**Records provided**
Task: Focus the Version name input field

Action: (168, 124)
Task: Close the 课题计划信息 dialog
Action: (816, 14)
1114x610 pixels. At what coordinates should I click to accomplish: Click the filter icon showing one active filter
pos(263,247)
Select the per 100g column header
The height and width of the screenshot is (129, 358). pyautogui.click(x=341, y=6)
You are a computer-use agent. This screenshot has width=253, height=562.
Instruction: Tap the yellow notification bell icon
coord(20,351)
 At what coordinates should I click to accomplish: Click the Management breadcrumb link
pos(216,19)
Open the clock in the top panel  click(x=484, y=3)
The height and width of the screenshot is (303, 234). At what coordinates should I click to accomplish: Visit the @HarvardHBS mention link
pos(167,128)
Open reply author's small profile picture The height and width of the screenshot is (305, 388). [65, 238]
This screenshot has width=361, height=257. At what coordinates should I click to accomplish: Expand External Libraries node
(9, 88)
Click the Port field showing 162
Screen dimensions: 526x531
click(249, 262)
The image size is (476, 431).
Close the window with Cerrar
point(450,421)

* * *

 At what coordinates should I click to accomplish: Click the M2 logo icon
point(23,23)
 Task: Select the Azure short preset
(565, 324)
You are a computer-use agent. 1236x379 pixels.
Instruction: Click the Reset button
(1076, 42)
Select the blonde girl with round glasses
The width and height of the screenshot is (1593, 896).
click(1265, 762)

* * *

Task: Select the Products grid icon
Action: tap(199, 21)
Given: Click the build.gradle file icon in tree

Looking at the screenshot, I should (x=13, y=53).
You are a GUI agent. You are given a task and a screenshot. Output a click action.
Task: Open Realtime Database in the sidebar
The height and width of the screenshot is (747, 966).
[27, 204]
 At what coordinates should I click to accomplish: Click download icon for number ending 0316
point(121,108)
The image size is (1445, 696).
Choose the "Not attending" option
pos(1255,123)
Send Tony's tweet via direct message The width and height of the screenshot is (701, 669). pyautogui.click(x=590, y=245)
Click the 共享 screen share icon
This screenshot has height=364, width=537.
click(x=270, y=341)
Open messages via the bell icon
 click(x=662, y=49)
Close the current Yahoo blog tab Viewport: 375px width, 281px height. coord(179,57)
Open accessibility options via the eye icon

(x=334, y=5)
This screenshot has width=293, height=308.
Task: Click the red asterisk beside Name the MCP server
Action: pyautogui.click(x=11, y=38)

**Task description**
Only the lines above starting with the one with "The height and width of the screenshot is (303, 234)." and going through the one with "Open reply author's" are to be copied, word for word and with both ends kept.

**Answer section**
The height and width of the screenshot is (303, 234). At what coordinates should I click to accomplish: Visit the @HarvardHBS mention link
pos(167,128)
Open reply author's small profile picture The height and width of the screenshot is (305, 388). [65, 238]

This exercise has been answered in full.